Mudbath

Artist: 
Album Title: 
Corrado Zeller
Release Date: 
Friday, January 30, 2015
Distribution: 
Review Type: 

French outfit Mudbath debuted in 2012 with the EP Red Desert Orgy, but the ‘popularity’ of their existence stayed somewhat local. All right, they did perform outside France too, yet they didn’t reach the status they should deserve, not yet. With Corrado Zeller, things will change. I will make sure that at least this review will help to open gates for this quartet.

Corrado Zeller is a recording with three extremely lengthy tracks, in order of appearance lasting for respectively eleven, seven, and eighteen minutes. The material was recorded and mixed by Mathieu ‘Mouffi’ Croux (of Verdun / Sofy Major-fame), and mastered by Collin Jordan at his famous Boiler Room (Bongripper, Wolvhammer, Nachtmystium, Eyehategod, Bible Of The Devil, Apostle Of Solitude etc.). And it will be released worldwide via three labels: Lost Pilgrim Records from France, Desordre Ordonné (Canada) and Russia’s Grains Of Sand. We received this promo-album, by the way, from the Montpellier-based Lost Pilgrim Records.

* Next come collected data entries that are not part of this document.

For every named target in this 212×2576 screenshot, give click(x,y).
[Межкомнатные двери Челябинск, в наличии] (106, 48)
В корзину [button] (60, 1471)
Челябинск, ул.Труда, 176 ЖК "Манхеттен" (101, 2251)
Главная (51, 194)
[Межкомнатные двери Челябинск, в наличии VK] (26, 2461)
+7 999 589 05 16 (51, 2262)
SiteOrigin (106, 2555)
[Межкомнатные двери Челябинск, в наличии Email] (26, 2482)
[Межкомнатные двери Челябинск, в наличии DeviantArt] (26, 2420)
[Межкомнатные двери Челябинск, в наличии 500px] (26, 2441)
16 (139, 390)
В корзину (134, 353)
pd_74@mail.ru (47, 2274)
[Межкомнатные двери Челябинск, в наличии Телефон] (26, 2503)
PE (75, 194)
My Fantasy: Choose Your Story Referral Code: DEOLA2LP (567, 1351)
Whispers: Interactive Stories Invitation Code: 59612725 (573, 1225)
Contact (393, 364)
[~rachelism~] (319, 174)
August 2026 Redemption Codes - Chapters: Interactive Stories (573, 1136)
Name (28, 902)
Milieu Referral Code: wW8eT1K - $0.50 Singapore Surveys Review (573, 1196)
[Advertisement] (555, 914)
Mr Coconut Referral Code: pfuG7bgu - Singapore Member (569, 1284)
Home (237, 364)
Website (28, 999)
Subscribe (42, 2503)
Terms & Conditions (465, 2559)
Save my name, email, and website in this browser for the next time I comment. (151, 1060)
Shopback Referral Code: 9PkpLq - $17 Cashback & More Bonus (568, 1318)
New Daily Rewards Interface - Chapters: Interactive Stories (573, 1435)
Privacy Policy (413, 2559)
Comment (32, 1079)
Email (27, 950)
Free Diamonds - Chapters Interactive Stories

What these four guys bring is an assault on the brain, on the ear drums, on the whole body and mind thing… Opener Thus I Saw The Destructive Voracity Of An Obsessive Ritual starts somewhat noisy, but after about one minute and a half, Mudbath show their teeth. The composition turns into an ultra-slow (listen to these drums; those who know Necro Schizma will have a clue!) and mega-heavy piece of Sludge / Doom, and then, when the ‘vocals’ join the aural feast, undersigned is totally concentrated. Those ‘voices’ aren’t that unusual anymore within the Sludge / Doom scene, i.e. somewhat sore-blackened screams, minimizing the border once again with the Black metal scene. Though, it is not Black Metal what Mudbath perform, yet it is rather the Post-Hardcore side, using the same type of vocal lines, that injects this stuff. The main riffs are rather repetitive, though multi-layered, which keeps the listener attentive. Yet there is so much to explore, because each half an hour – okay, I am exaggerating, I mean about each couple of minutes – thing do change: other tempo (sometimes even slower than before), other melody, other structure, yet without losing a clear vision on the totality’s result keeping in mind. Sometimes the whole turns somewhat noisier, then again more melodious, but throughout the whole album, heaviness remains the ultimate keyword. Or is it inertia? Or massiveness? Or power? Does not matter, for all these agreeable possibilities are combines unto a mostly strong, convincing result. The opening track, by the way, pretty fluently shades into Shrim Alternative Healing Center, which is faster and more aggressive. It comes with an eerie lead melody and, once again, lots of changes in tempo, structure and melody. This song is the most ‘Post-Hardcore’-oriented one out of the three pieces on Corrado Zeller. Salmonella too, the longest piece, goes in within the very same fabulous trend. For sure it is the most haunting and grim song from this three-track album, less ‘experimental’ than the second composition, and at least as ‘fast’ as the opener. The bleakness comes closer to the blackish current than before, with an emphasis on the Funereal / Depressive sub-genre, yet without being labelled as DSBM at all.